In April, Lam Wing-kei (林榮基), a former manager of Hong Kong’s Causeway Bay Books, was attacked by several Taiwanese, who threw red paint at him in Taipei. In October, Aegis, a Hong Kong-supporting restaurant in Taipei’s Gongguan (公館) area was vandalized with feces.
The violence has extended to Tainan, with a Taiwanese throwing eggs at the Tainan Theological College and Seminary, where an anti-extradition exhibition was being held by Hong Kongers.
The suspect, surnamed Lee (李), said after being detained that he was under stress and in a bad mood, so after buying some eggs that night, he just decided to throw them at the seminary as he was passing by to vent his anger.
However, a look at a Google map shows that Lee could have “vented his anger” in many places near his East District (東區) home.
Although he said that he had originally planned to throw the eggs at a vacant plot in the West Central District (中西), he returned to the East District four hours later to throw eggs at the seminary’s library.
Few Tainan residents would find Lee’s account believable.
If we link the three incidents, they might not be so simple.
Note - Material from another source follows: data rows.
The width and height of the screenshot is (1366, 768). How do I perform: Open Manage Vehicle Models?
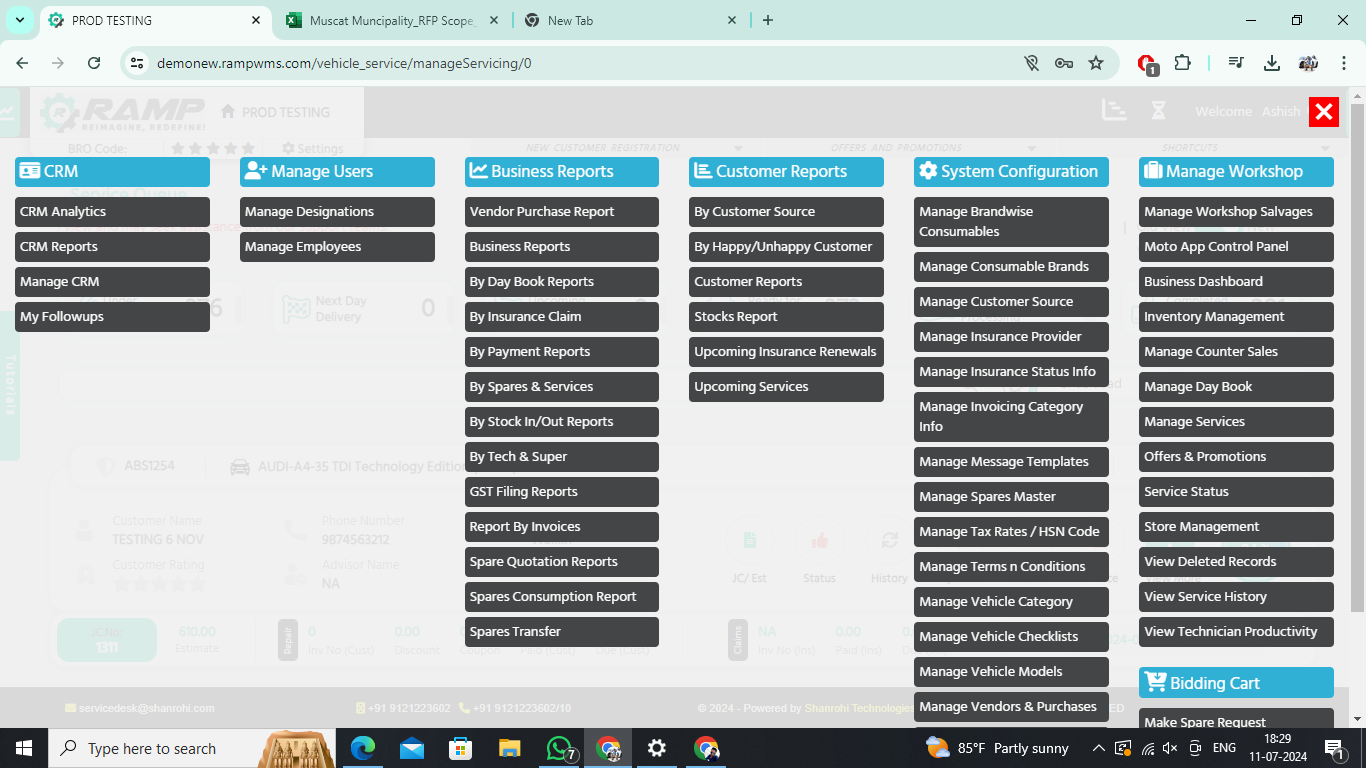(1011, 672)
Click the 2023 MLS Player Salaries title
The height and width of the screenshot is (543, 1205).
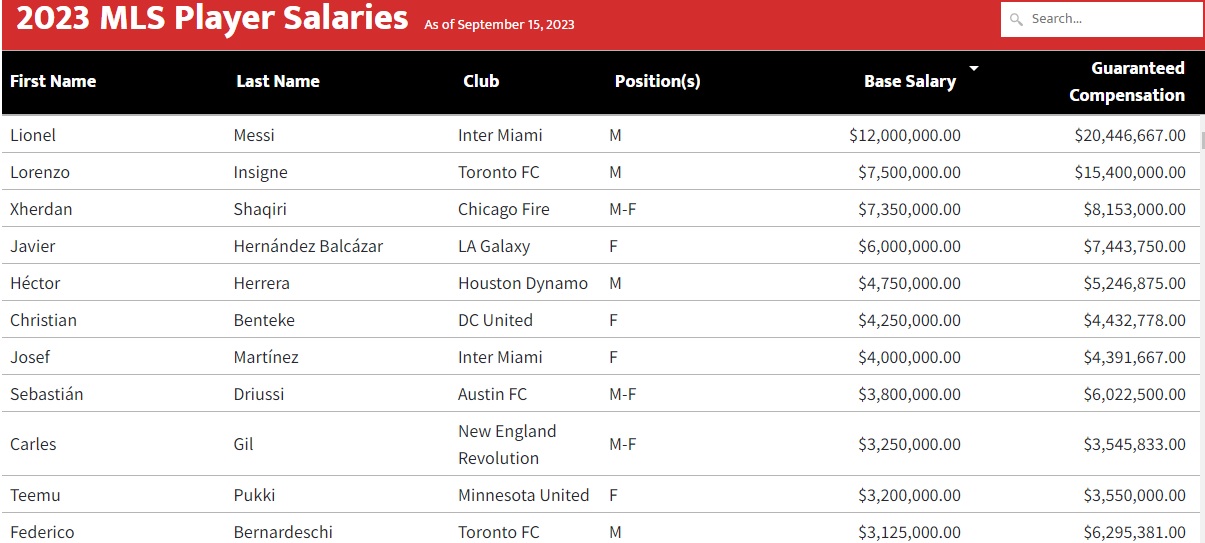point(212,17)
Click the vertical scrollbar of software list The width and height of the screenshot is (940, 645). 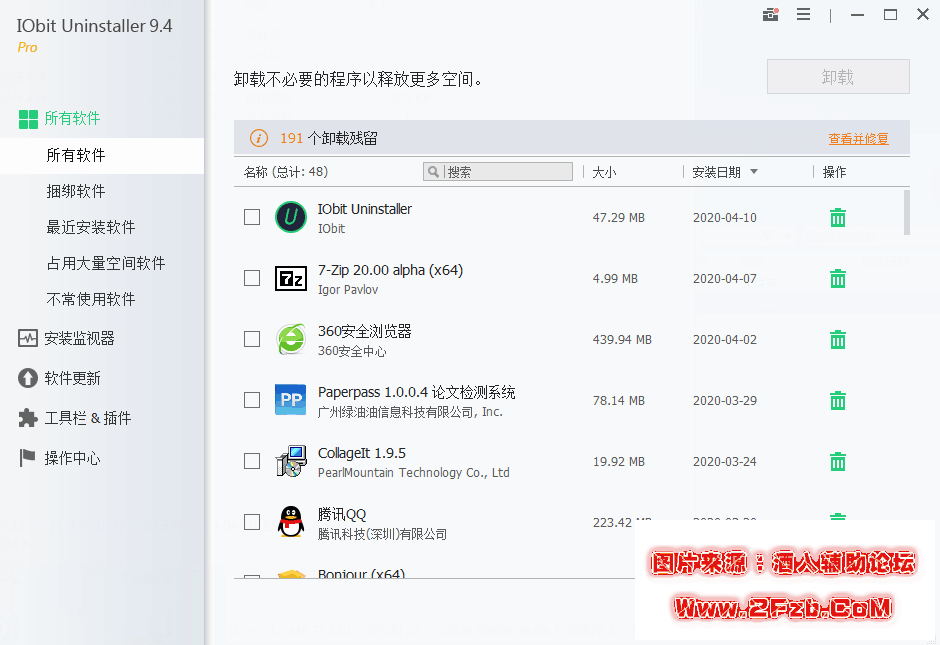(x=906, y=212)
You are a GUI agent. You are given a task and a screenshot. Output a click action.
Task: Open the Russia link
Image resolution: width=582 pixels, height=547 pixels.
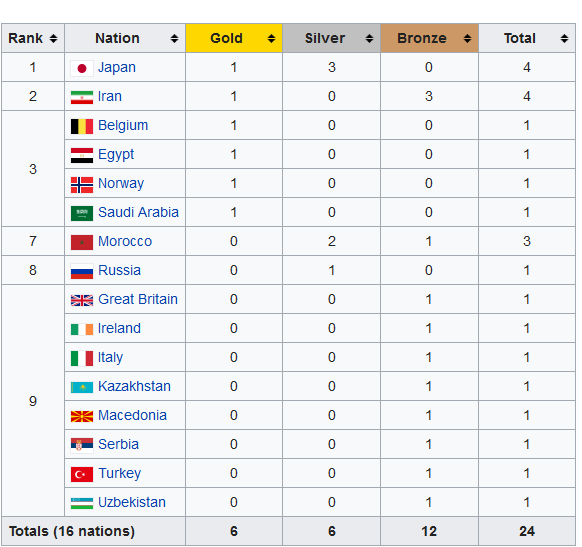(120, 270)
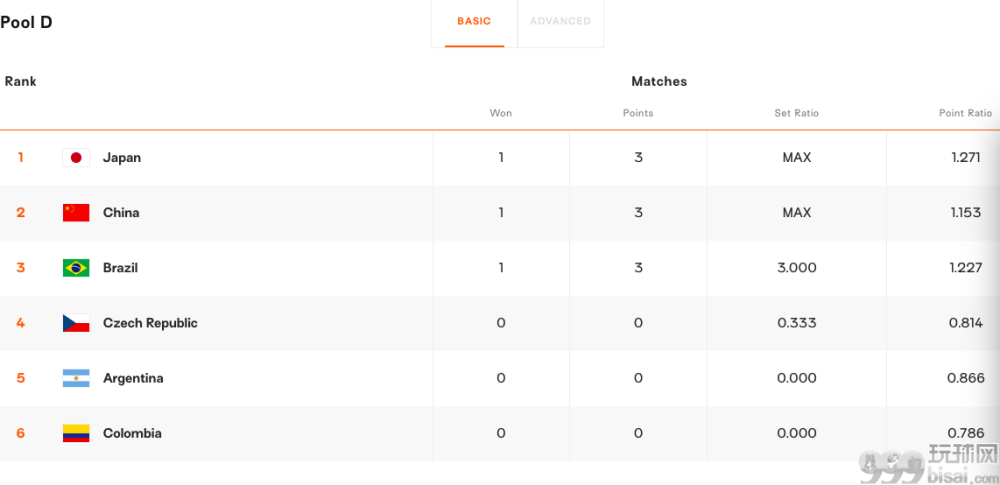Click the Pool D heading
1000x485 pixels.
pos(26,22)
Although police immediately detained the suspects in all three incidents, the legal penalties for “liquid attacks” with paint, feces or eggs is insignificant, and if convicted, sentences can be commuted to fines.
Even for the most serious incident, the attack on Lam, the Taipei District Court ruled in the first instance that the defendants’ punishments could be commuted to fines — as expected.
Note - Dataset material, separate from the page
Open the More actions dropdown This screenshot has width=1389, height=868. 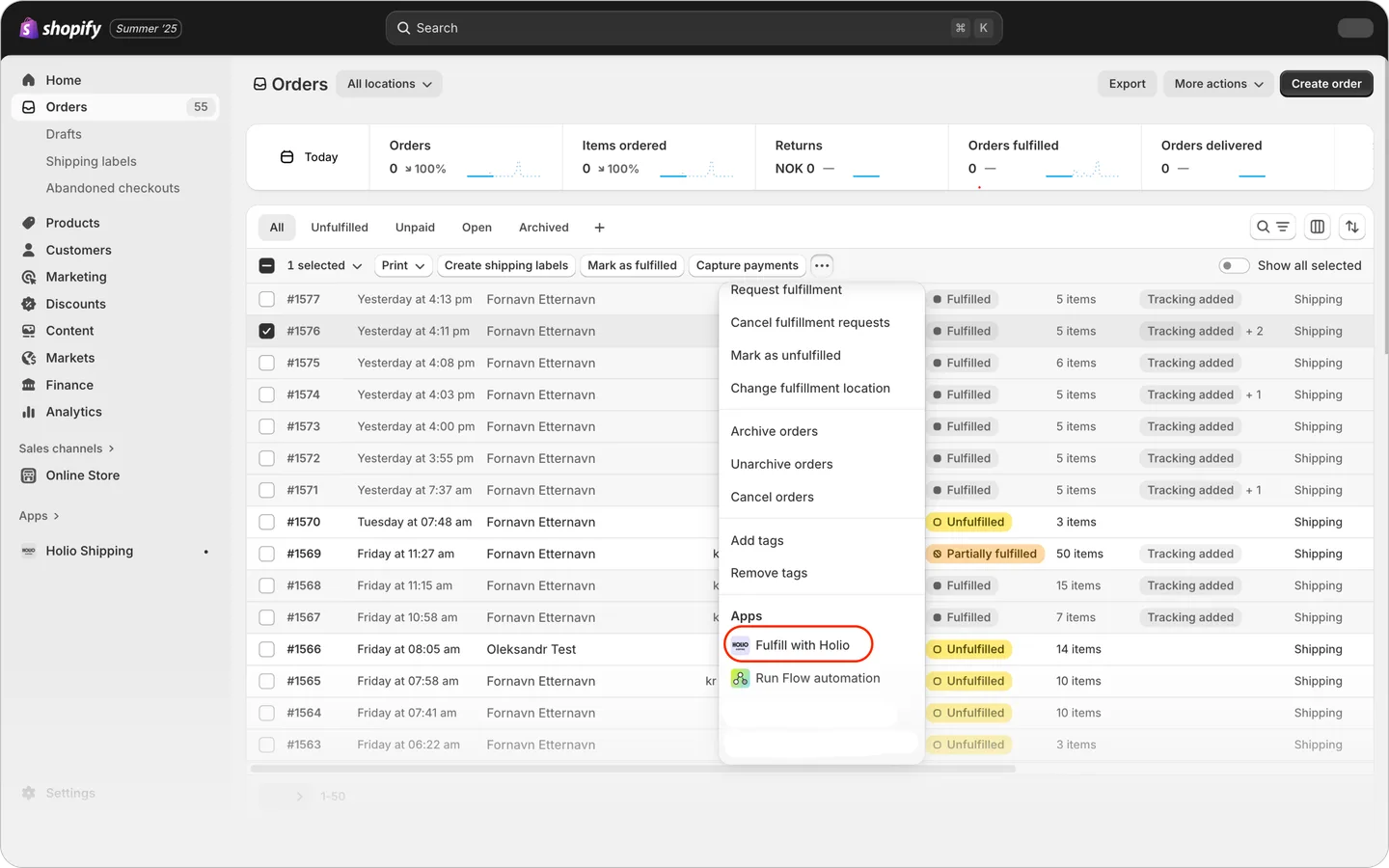[1218, 84]
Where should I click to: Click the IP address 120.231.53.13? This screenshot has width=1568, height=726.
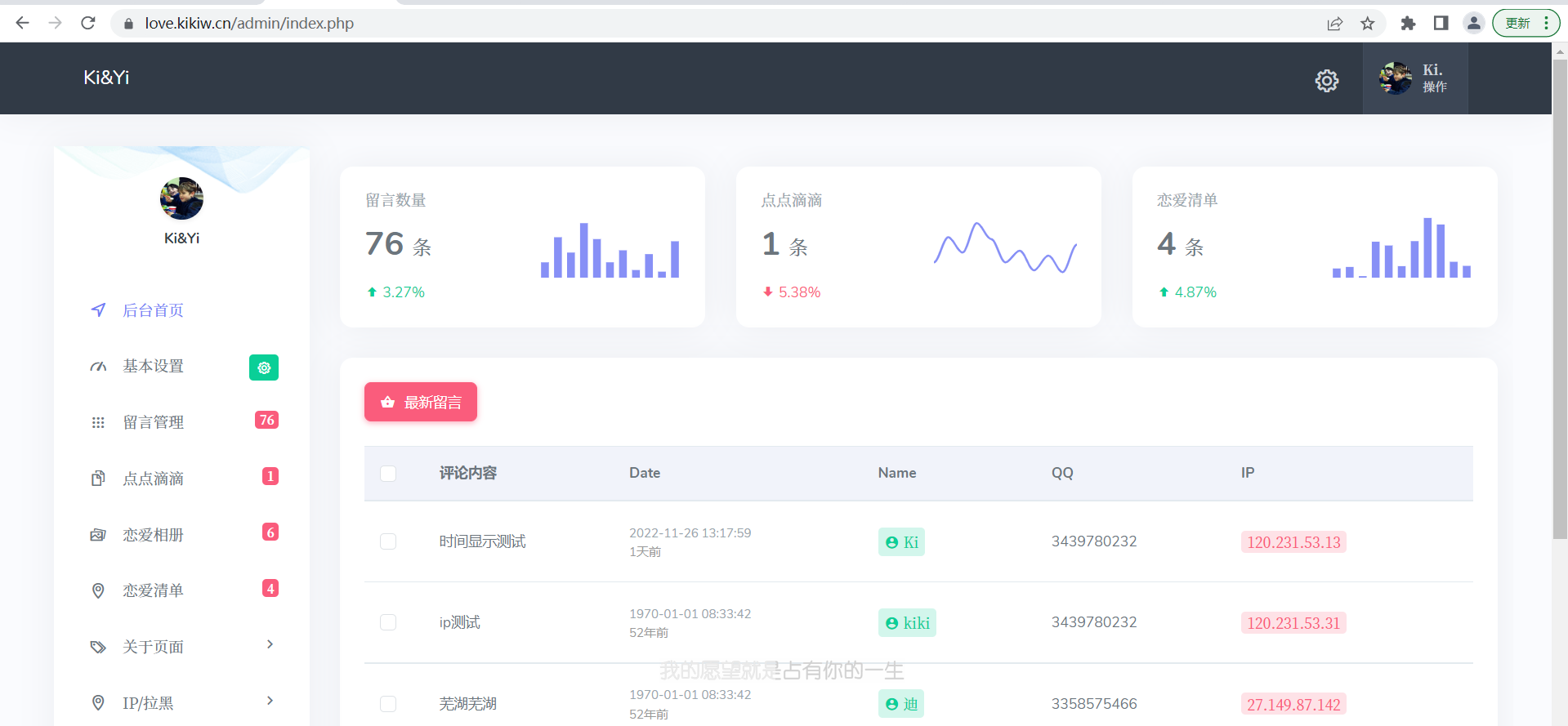1293,542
For those external forces hostile to this nation, the cost of inciting helpers to engage in this kind of activity is low, but such activities can be intimidating.
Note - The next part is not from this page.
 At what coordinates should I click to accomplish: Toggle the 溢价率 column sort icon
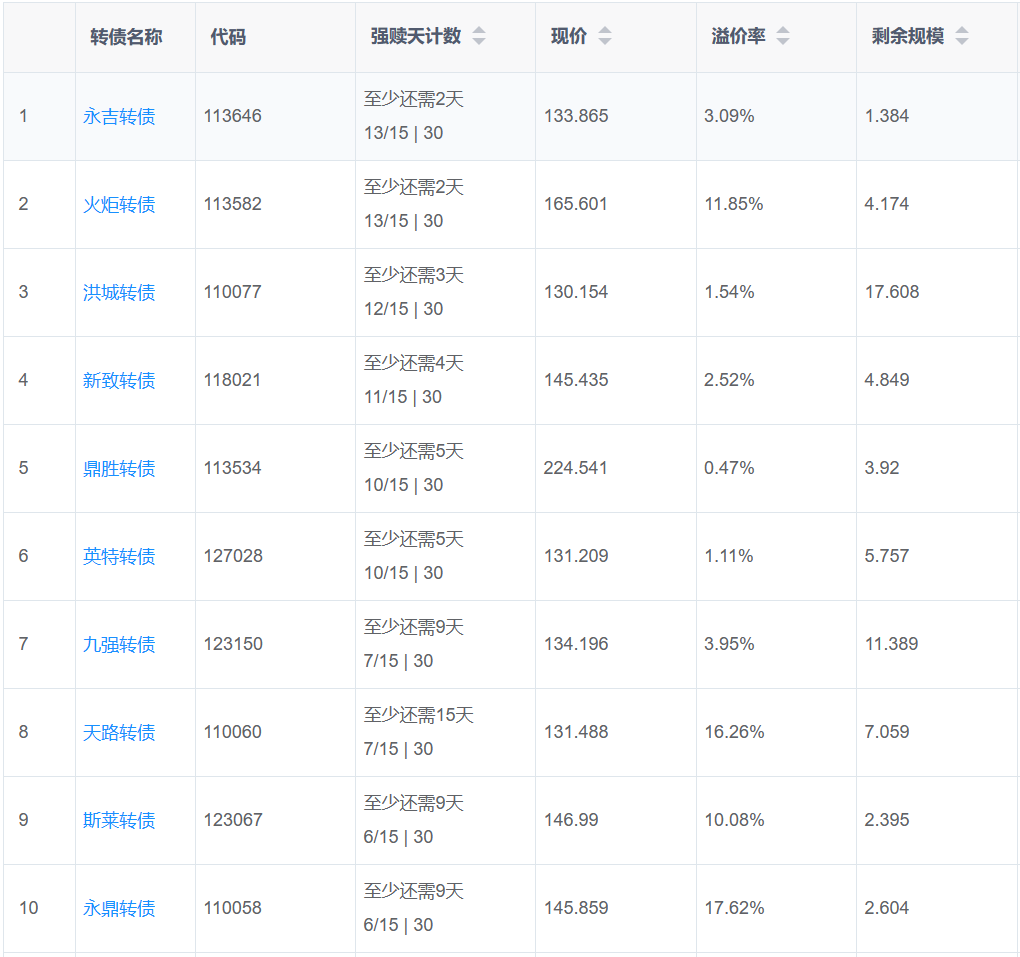[783, 36]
If a solution is not found, similar incidents might one day become daily routine.
Article 1 of the Anti-infiltration Act (反滲透法), which took effect on Jan. 15, states that the purpose of the law is to prevent infiltration and interference of external hostile forces, ensure national security and social stability, and maintain the Republic of China’s (ROC) sovereignty, freedom, democracy and constitutional order.
However, a review of the Judicial Yuan’s archives shows that no ruling involving the act has yet been made.
This shows that the act — which was condemned by former president Ma Ying-jeou (馬英九) as “dreadful and hateful” — is just a “paper tiger” that has been shunted aside by the courts.
Therefore, its stated function of “preventing infiltration and interference of the external hostile forces” has yet to be given full play.
To resolve this clear and urgent threat, 17 lawmakers, including Democratic Progressive Party (DPP) Legislator Kuo Kuo-wen (郭國文), have proposed a draft amendment to Article 6 of the act, which would impose heavy penalties on people who deliberately commit such minor offenses as the above-mentioned incidents.
This plan deserves our support, but seven months since the draft was proposed, it remains frozen in a legislative committee waiting for an initial review.
This is unfortunate. Surely the legislature’s Internal Administration Committee and the Judiciary and Organic Laws and Statutes Committee should work harder to see the measure passed.
Lo Cheng-chung is director of Southern Taiwan University of Science and Technology’s Institute of Financial and Economic Law.